_TASK INSTRUCTIONS_: Copy out the lines, unchanged, from the one containing "Screen dimensions: 776x498" through the last line, both ends included. Leave out the pictures.
>> Start
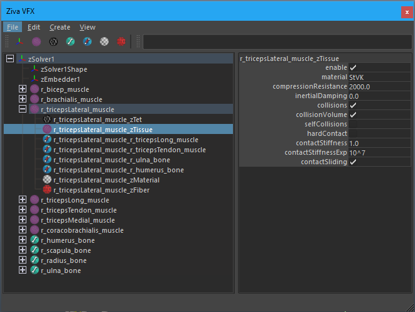Image resolution: width=415 pixels, height=312 pixels.
Task: Collapse the r_tricepsLateral_muscle node
Action: tap(23, 109)
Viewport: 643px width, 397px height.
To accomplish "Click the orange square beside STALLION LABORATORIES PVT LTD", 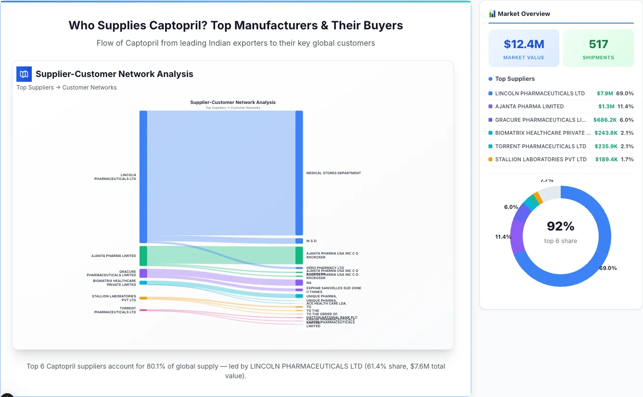I will click(490, 159).
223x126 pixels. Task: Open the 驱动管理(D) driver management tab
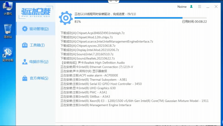(x=36, y=29)
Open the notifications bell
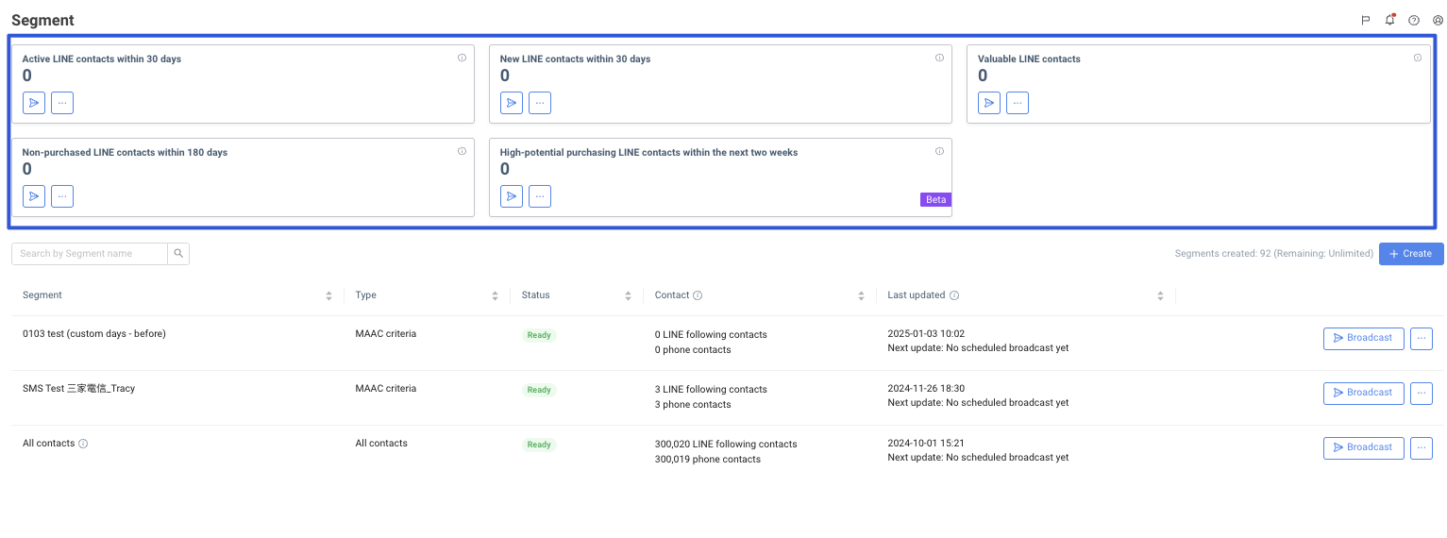 [1389, 20]
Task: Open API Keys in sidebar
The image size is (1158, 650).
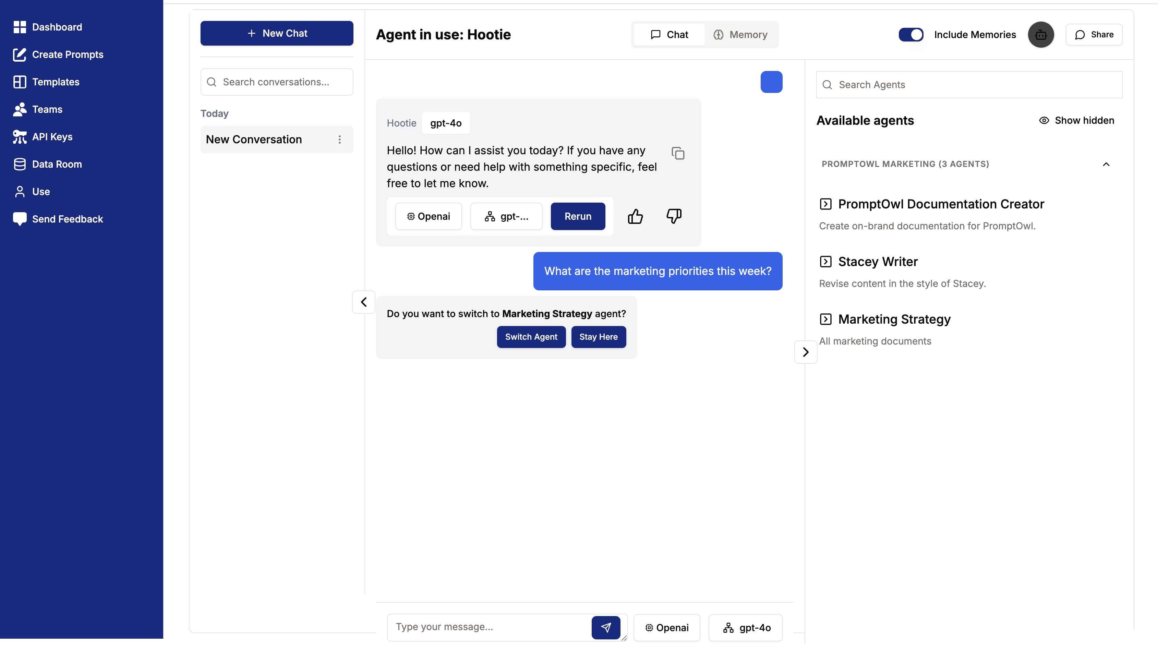Action: pyautogui.click(x=52, y=137)
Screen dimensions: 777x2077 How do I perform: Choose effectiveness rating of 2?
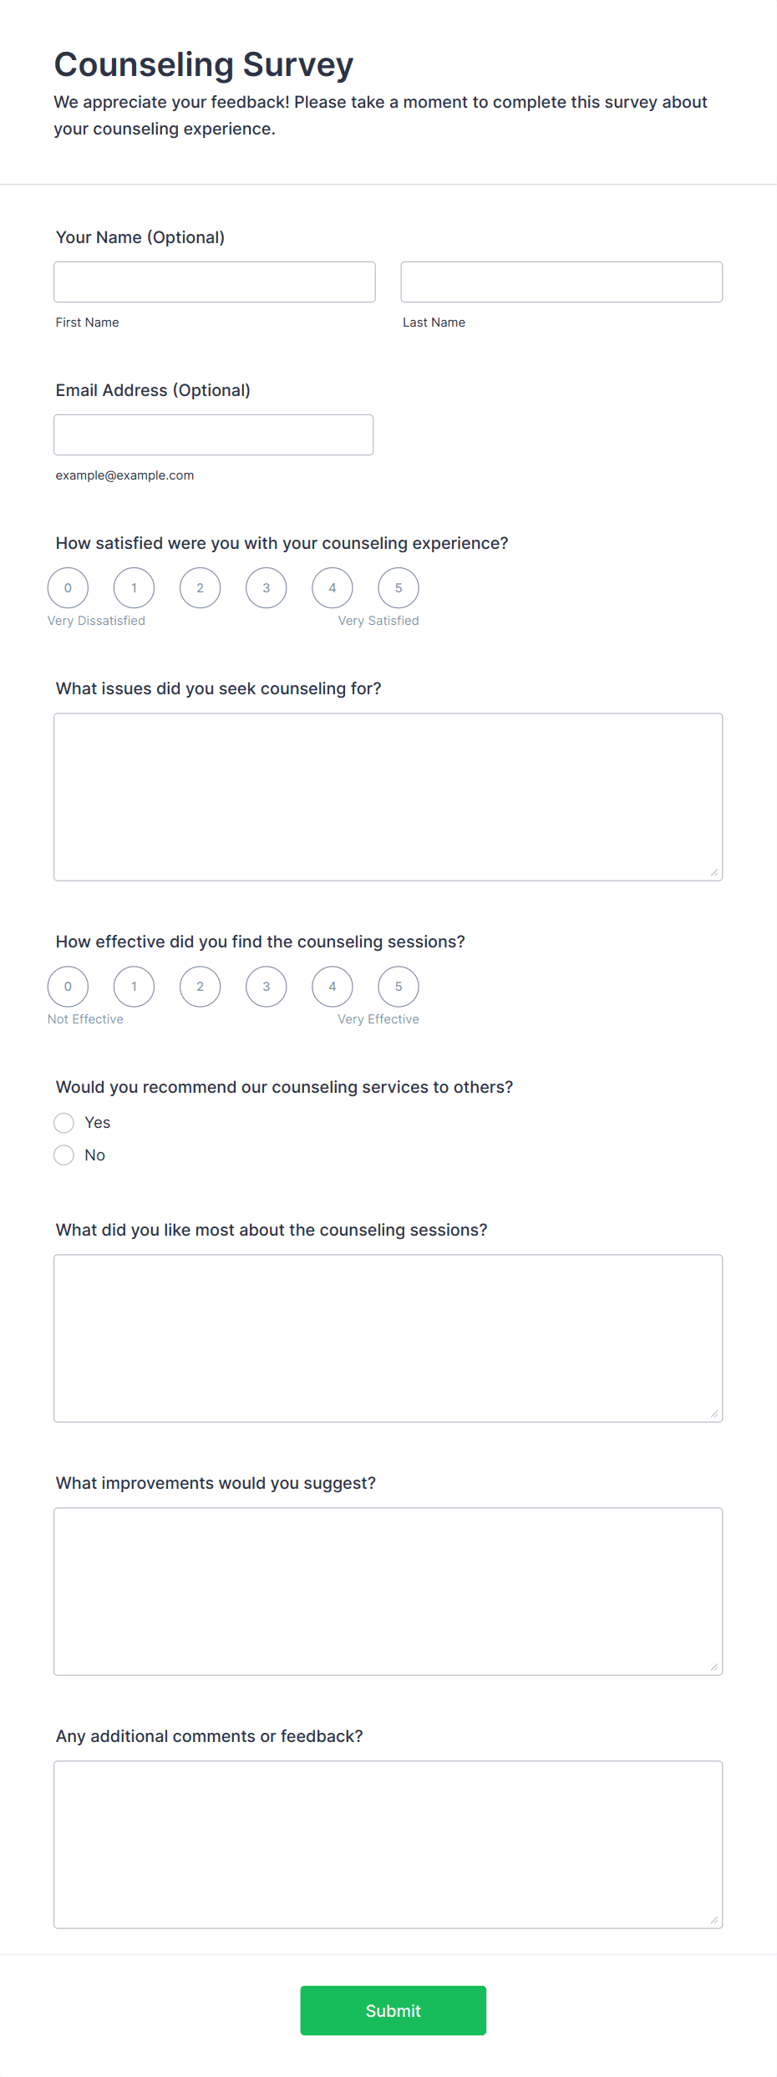point(200,986)
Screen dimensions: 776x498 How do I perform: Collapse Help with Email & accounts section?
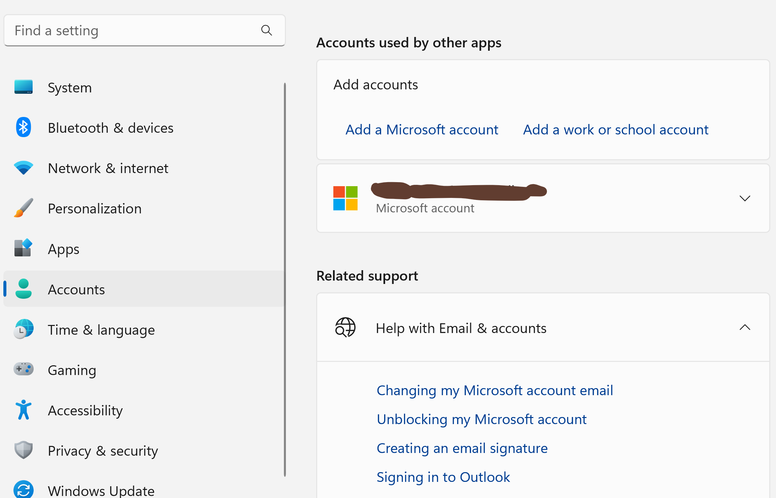pyautogui.click(x=745, y=328)
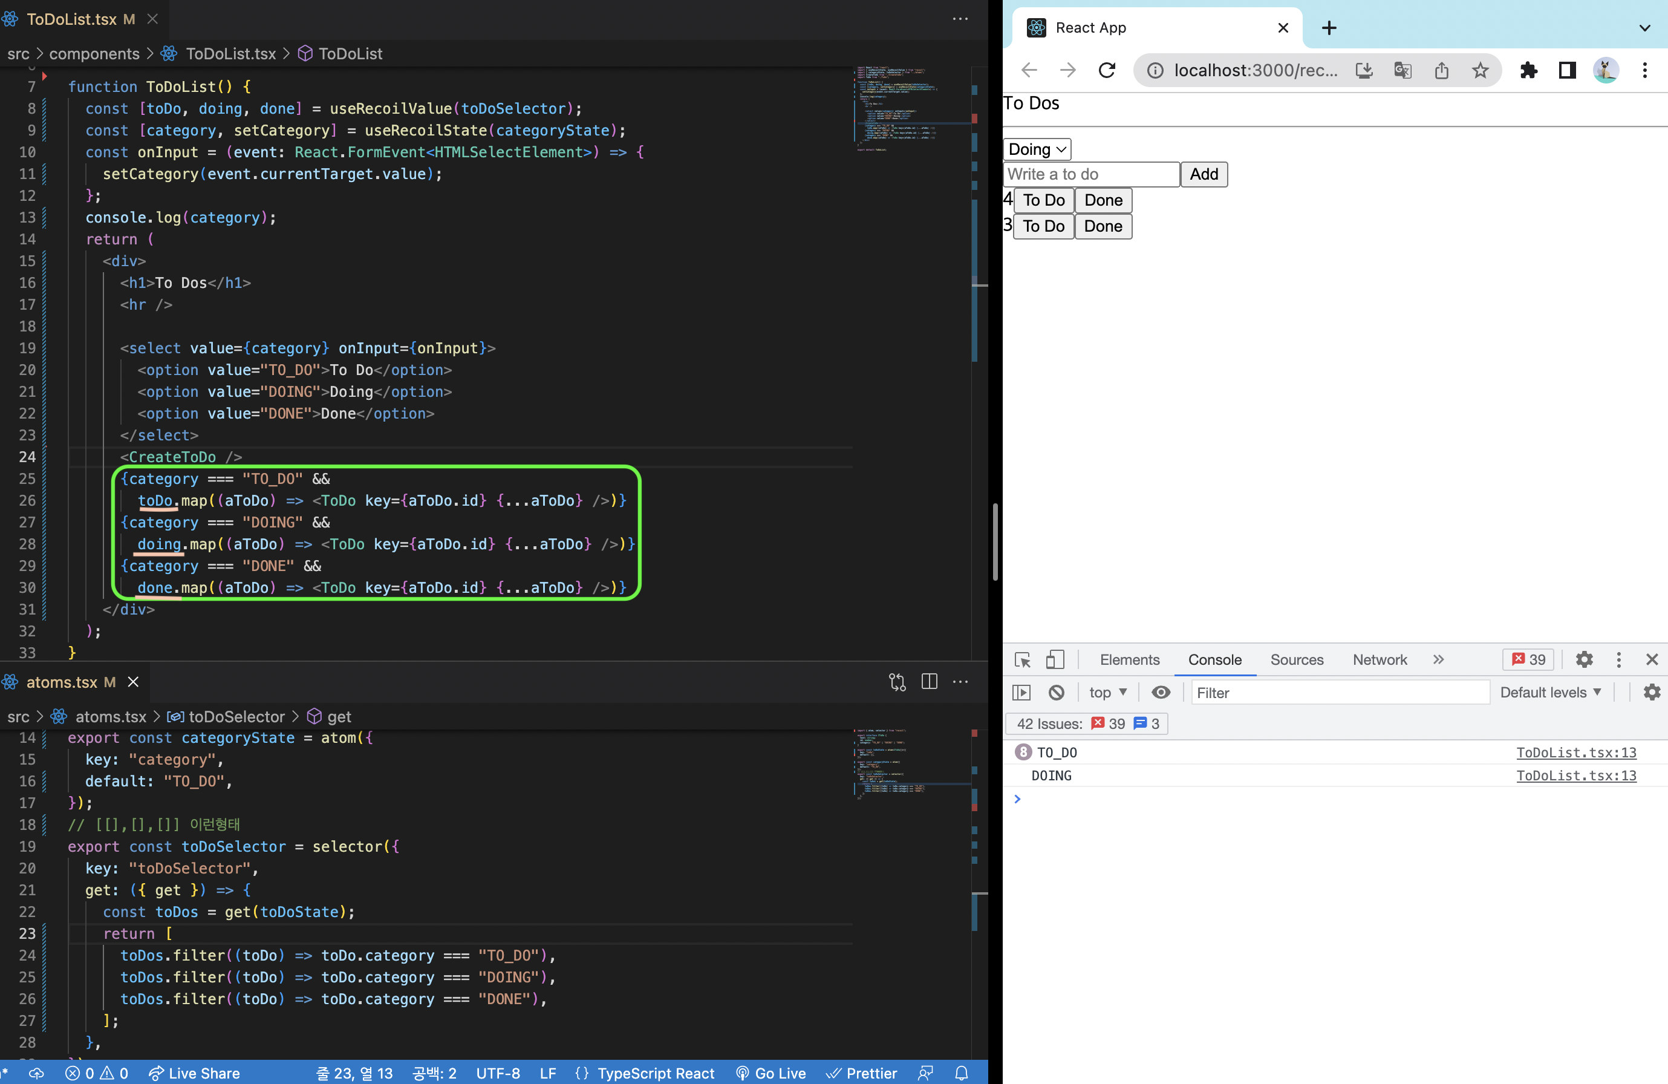Toggle the device toolbar icon
The height and width of the screenshot is (1084, 1668).
pyautogui.click(x=1054, y=660)
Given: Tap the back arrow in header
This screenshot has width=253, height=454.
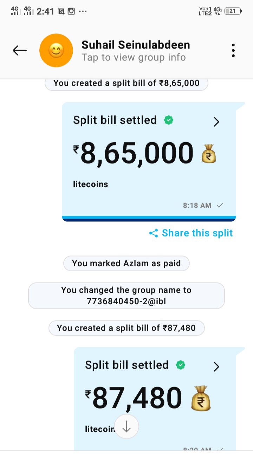Looking at the screenshot, I should (x=20, y=51).
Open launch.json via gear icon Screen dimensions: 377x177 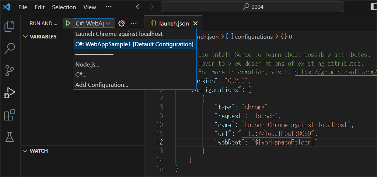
>> End
_WRITTEN SOLUTION_:
Screen dimensions: 776x498 How do I perform: Collapse Help with Email & accounts section?
pyautogui.click(x=745, y=328)
Toggle the device toolbar icon
The height and width of the screenshot is (1084, 1668).
pyautogui.click(x=1054, y=660)
Given: Tap the back arrow in header
This screenshot has width=253, height=454.
Looking at the screenshot, I should (x=20, y=51).
Open launch.json via gear icon Screen dimensions: 377x177 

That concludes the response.